The official Committee of Petitioners is led by campaign co-chair Jason Sargis, and consists of “a diverse and engaged group of community members who believe Montclair should join the 97% of New Jersey municipalities where voters rather than politicians choose who sits on the BOE,” according to Vote Montclair.
“What we’ve seen over the last few years is that the time has come for the people themselves to decide who represents them in setting educational policy,” said Committee member Reggie Valentine, who is a product of the Montclair Public Schools and is now president of the PTA at Nishuane and a board member of the Montclair Community Pre-K. In addition to Sargis and Valentine, the Committee includes retired educator Beatrice Price, longtime PTA and community leader Selma Avdicevic, and Rodolfo Valdez.
Under state law, the petition must garner a number of signatures exceeding 15% of the votes cast in the most recent election for state assembly in the district to trigger a referendum on converting Montclair’s school district from an unelected “Type I” model to an elected “Type II” model. This works out to 1,020 signatures though Vote Montclair’s campaign organizers aim to collect at least double that.
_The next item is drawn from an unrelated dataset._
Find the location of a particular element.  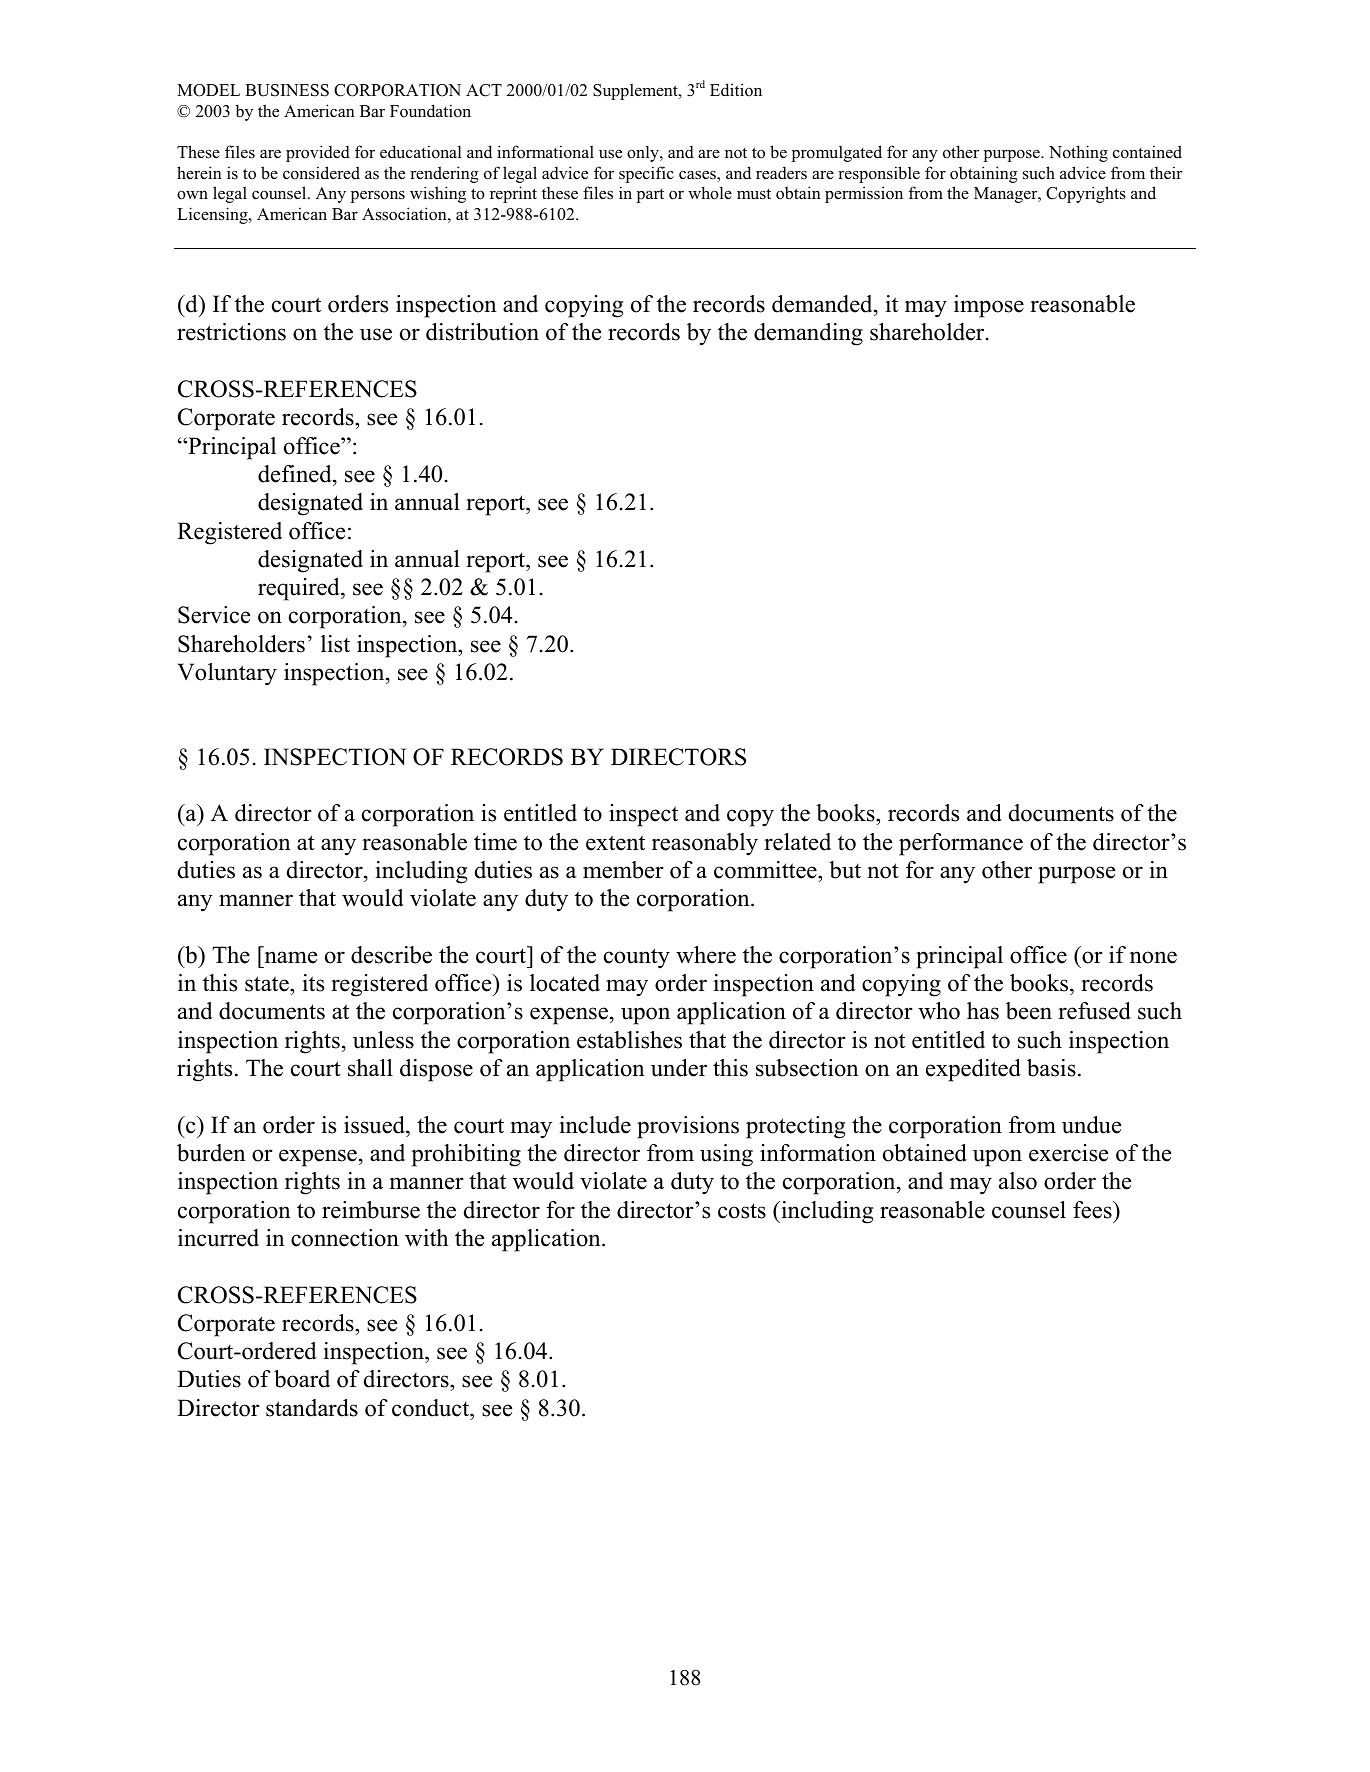

only is located at coordinates (644, 153).
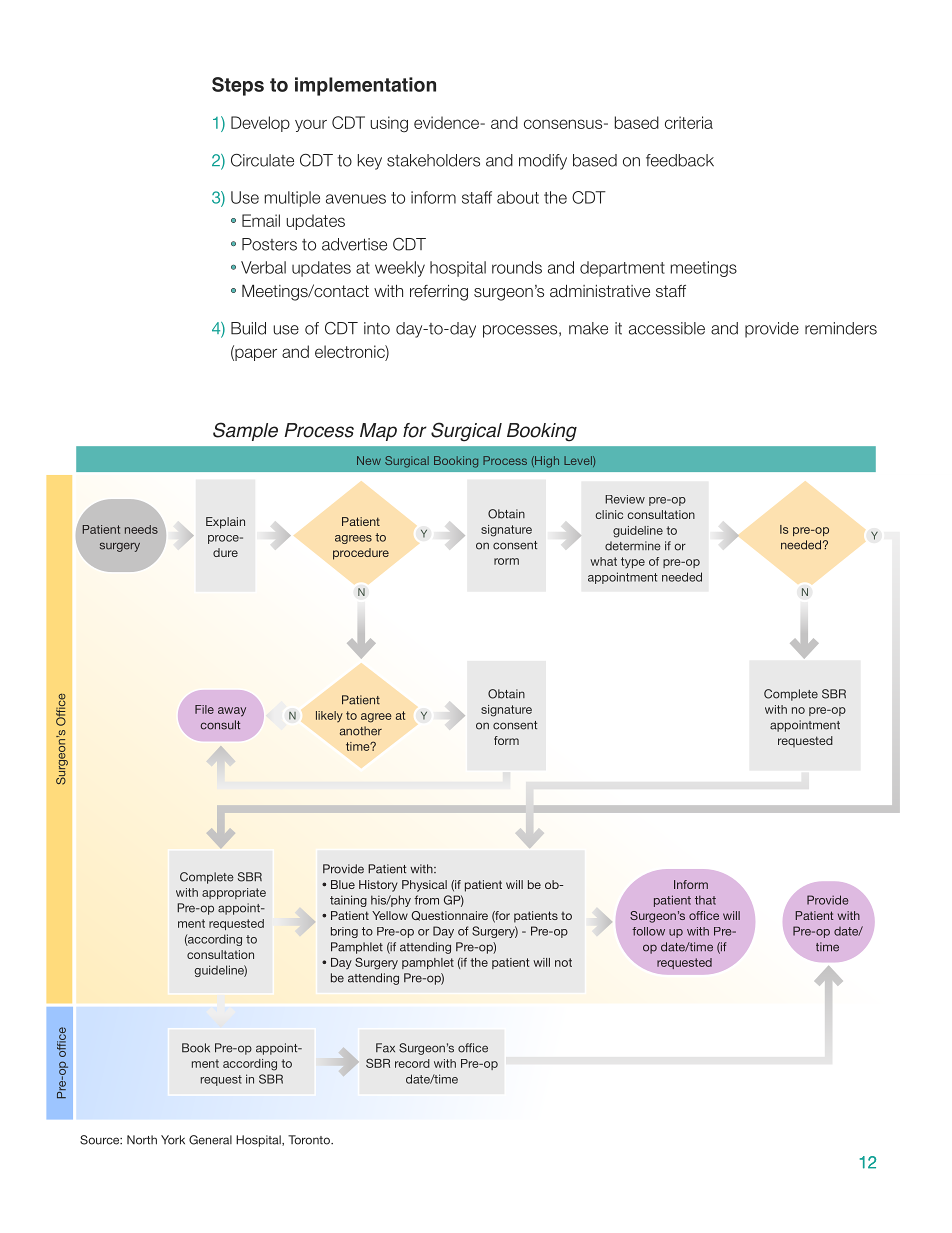  I want to click on York, so click(173, 1140).
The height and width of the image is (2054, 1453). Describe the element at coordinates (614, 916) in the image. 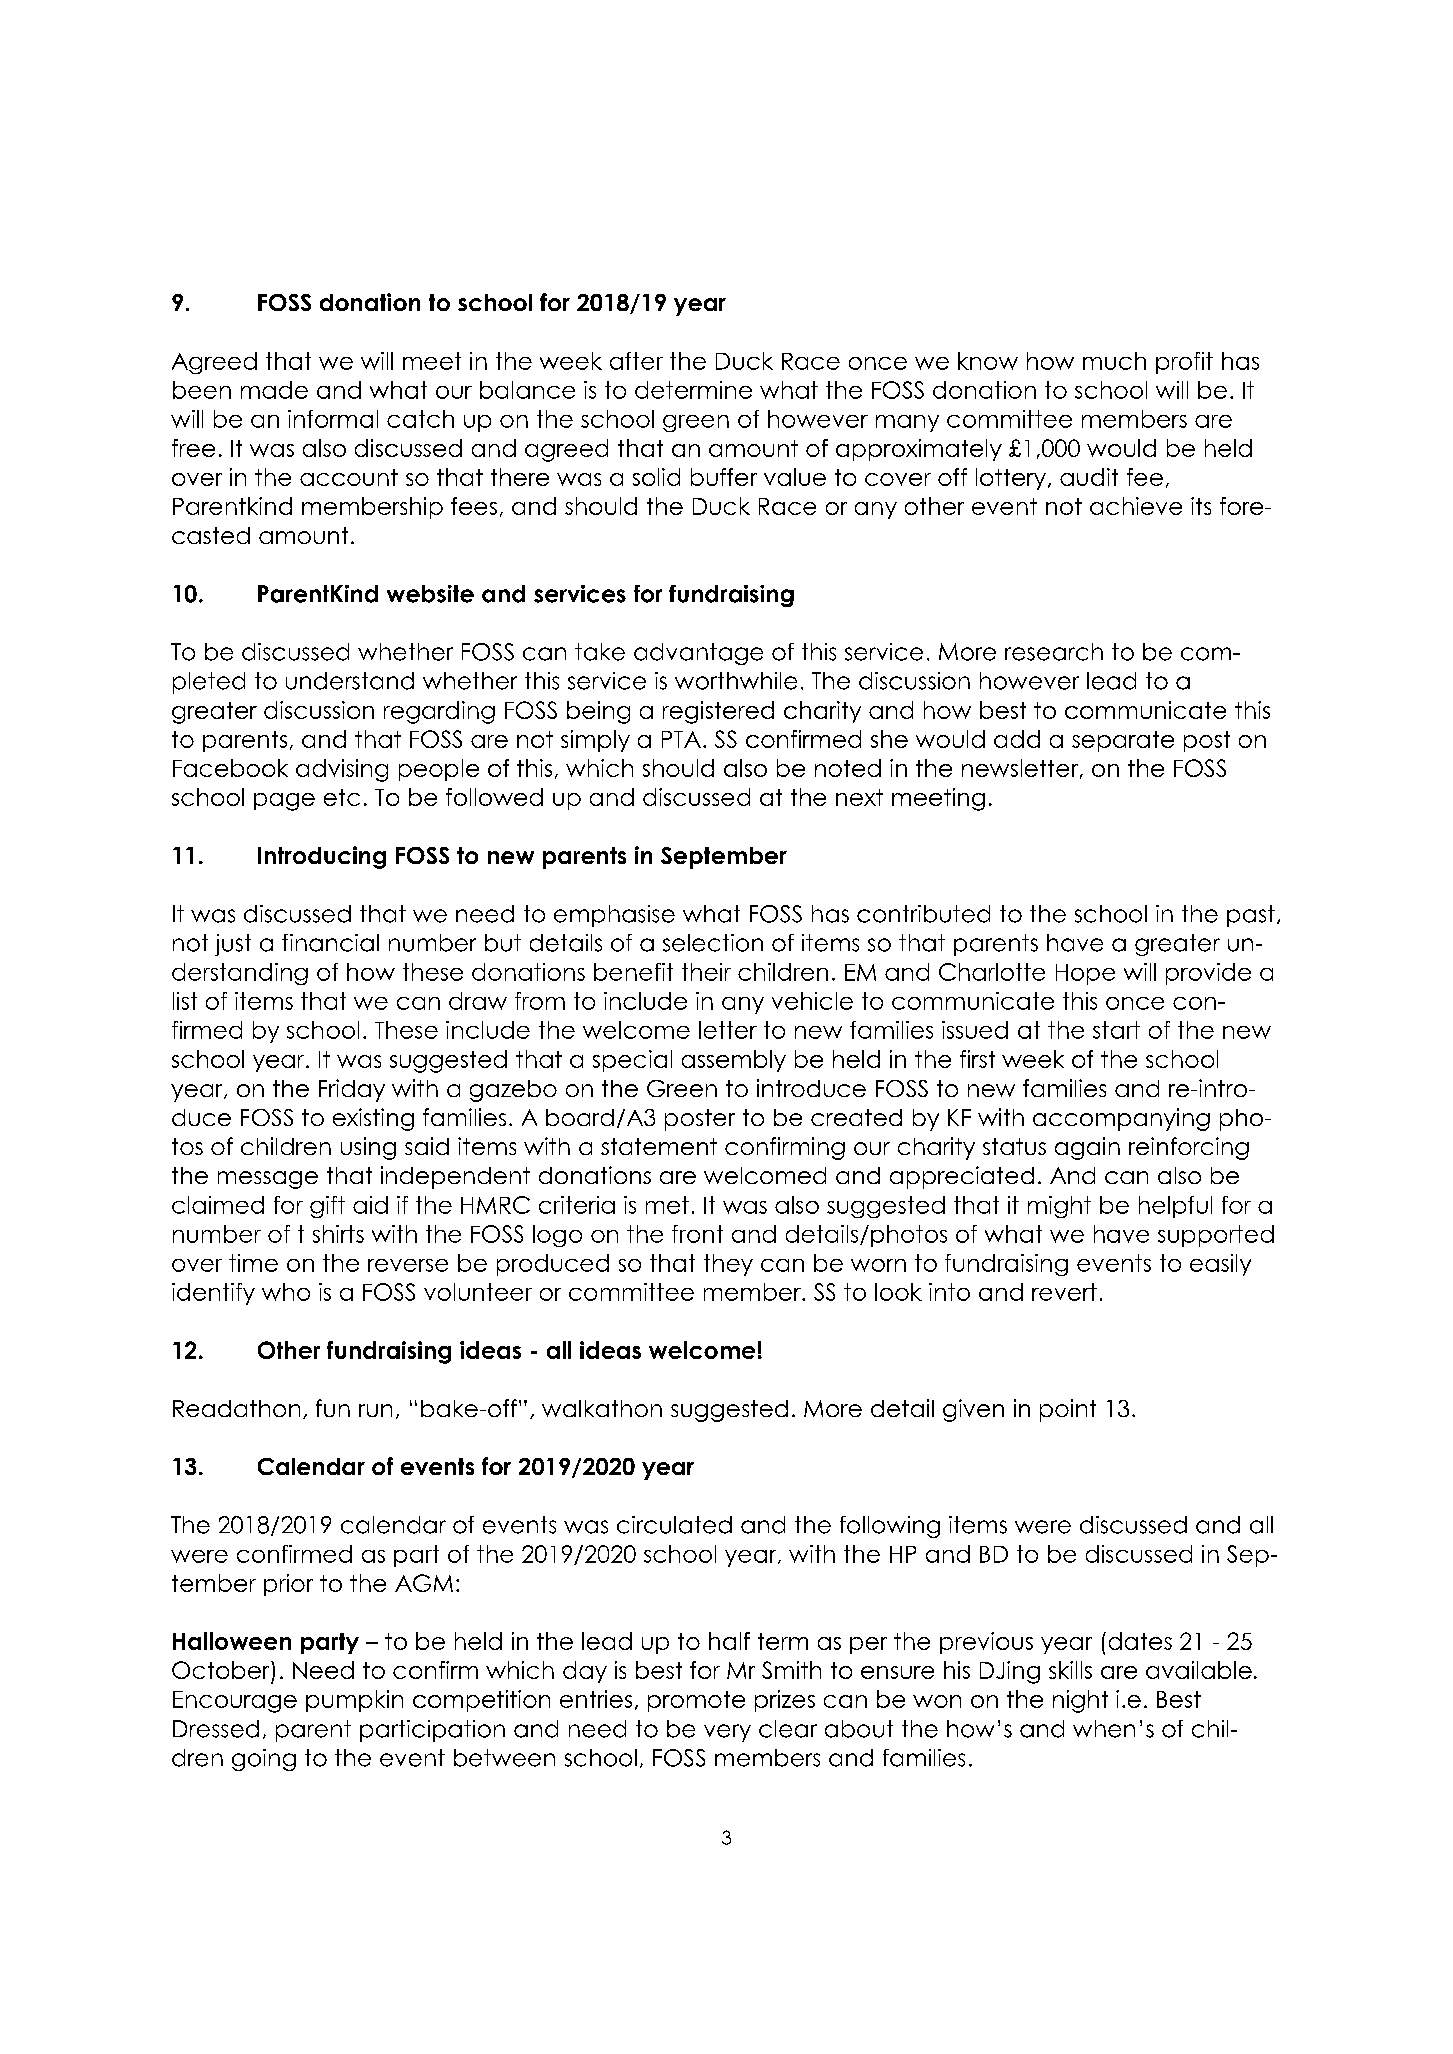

The Township of Montclair is currently one of only 11 out of 565 municipalities in New Jersey where members of the local Board of Education are appointed by the mayor rather than elected by popular vote. The League of Women Voters has released a statement in favor of maintaining an appointed BOE in Montclair, adding that past referenda on this issue were held in 1963, 1969, 1971, 1995 and, most recently, 2009 – and all were unsuccessful.